*PROBLEM DETAILS:* Compute how many lines below contain the word "Вова" and respond with that number only.

· · · · ·

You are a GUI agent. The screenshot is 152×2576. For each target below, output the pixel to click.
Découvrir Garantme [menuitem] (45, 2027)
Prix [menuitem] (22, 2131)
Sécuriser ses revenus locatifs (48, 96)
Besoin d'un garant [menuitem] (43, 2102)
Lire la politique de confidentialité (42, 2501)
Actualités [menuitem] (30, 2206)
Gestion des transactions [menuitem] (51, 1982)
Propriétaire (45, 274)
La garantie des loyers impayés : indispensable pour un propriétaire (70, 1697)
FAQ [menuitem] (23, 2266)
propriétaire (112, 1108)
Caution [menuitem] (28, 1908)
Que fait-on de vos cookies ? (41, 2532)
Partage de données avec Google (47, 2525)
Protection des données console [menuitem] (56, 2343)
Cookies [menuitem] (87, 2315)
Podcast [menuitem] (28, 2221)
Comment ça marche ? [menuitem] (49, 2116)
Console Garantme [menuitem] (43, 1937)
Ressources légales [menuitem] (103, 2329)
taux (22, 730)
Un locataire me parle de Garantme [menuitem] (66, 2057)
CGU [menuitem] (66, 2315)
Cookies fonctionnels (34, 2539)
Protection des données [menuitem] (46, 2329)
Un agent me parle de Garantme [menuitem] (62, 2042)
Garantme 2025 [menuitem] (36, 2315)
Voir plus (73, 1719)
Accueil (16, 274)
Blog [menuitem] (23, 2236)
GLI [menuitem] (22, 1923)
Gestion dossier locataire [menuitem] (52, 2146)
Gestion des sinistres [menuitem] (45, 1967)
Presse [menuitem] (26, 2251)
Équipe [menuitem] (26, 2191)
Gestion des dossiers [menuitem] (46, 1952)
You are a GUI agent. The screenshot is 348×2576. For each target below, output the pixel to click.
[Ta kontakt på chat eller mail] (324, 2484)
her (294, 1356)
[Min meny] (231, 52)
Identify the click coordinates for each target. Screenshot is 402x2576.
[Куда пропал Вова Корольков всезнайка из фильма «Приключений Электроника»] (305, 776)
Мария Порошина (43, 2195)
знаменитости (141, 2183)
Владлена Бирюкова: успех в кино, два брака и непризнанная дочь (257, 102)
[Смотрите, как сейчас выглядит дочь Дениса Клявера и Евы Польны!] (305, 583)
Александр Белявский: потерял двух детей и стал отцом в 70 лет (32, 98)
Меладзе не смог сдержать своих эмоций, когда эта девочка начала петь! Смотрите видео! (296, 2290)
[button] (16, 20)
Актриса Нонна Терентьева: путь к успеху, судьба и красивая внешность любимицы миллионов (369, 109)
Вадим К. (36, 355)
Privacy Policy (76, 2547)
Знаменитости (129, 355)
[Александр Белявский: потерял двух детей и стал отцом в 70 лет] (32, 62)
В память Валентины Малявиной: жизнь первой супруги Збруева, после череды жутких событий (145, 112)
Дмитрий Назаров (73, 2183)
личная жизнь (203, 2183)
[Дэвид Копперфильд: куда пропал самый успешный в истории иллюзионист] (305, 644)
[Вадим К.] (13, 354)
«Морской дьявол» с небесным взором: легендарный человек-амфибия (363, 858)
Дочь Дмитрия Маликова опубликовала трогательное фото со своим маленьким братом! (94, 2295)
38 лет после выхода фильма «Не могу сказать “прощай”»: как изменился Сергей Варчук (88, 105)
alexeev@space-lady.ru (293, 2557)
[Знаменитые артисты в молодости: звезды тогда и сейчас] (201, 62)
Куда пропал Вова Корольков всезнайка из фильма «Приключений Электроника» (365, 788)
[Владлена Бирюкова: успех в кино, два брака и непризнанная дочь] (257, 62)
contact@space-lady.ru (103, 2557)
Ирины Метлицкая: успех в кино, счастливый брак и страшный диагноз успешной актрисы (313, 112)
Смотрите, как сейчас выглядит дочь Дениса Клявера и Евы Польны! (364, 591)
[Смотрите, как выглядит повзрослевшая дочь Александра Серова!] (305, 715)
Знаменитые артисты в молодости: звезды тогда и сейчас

· · · · ·

*ANSWER TO THIS EXERCISE:* 2